> [Selected text]
○ ○ ○ ○
- Map chart shows the total population points for chosen view and selected area
- Top counties bar show the top 15 counties for chosen view and selected area
- Bottom counties bar show the bottom 15 counties for chosen view and selected area
- Race Distribution shows distribution of individual races across blocks for chosen view and selected area
Cross-filtering is enabled to link all the four charts using box-select tool
The demo consists of six views and all views are calculated at a block level
- Total Population view shows total Census 2020 population.
- Migrating In view shows net inward decennial migration.
- Stationary view shows population that were stationary.
- Migrating Out view shows net outward decennial migration.
- Net Migration view shows total decennial migration. Points are colored into three categories - migrating in, stationary, migrating out
- Population with Race shows total Census 2020 population colored into seven race categories - White alone, African American alone, American Indian alone, Asian alone, Native Hawaiian alone, Other Race alone, Two or More races.
The visualization uses a Mapbox base layer that requires an access token. Create one for free here on mapbox. Go to the demo root directory's plotly_demo
folder and create a token file named .mapbox_token
. Copy your token contents into the file.
○ ○ ○ ○
> [Prompt] Write the next part of the Census 2020 migration demo instructions, starting after the step about copying your token into the .mapbox_token file.

> [Given information]
○ ○ ○ ○
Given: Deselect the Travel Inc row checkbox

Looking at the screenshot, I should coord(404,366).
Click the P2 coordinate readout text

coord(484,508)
○ ○ ○ ○
> [The response]
NOTE: Installation may fail without the token.
There is 1 main dataset:
- Total Population Dataset ; Consists of Census 2020 total population with decennial migration from Census 2010 at a block level.
- Net Migration Dataset ; Net migration from Census 2010 at a block level.
For more information on how the Census 2020 and 2010 Migration data was prepared to show individual points, refer to the /data_prep_total_population
folder.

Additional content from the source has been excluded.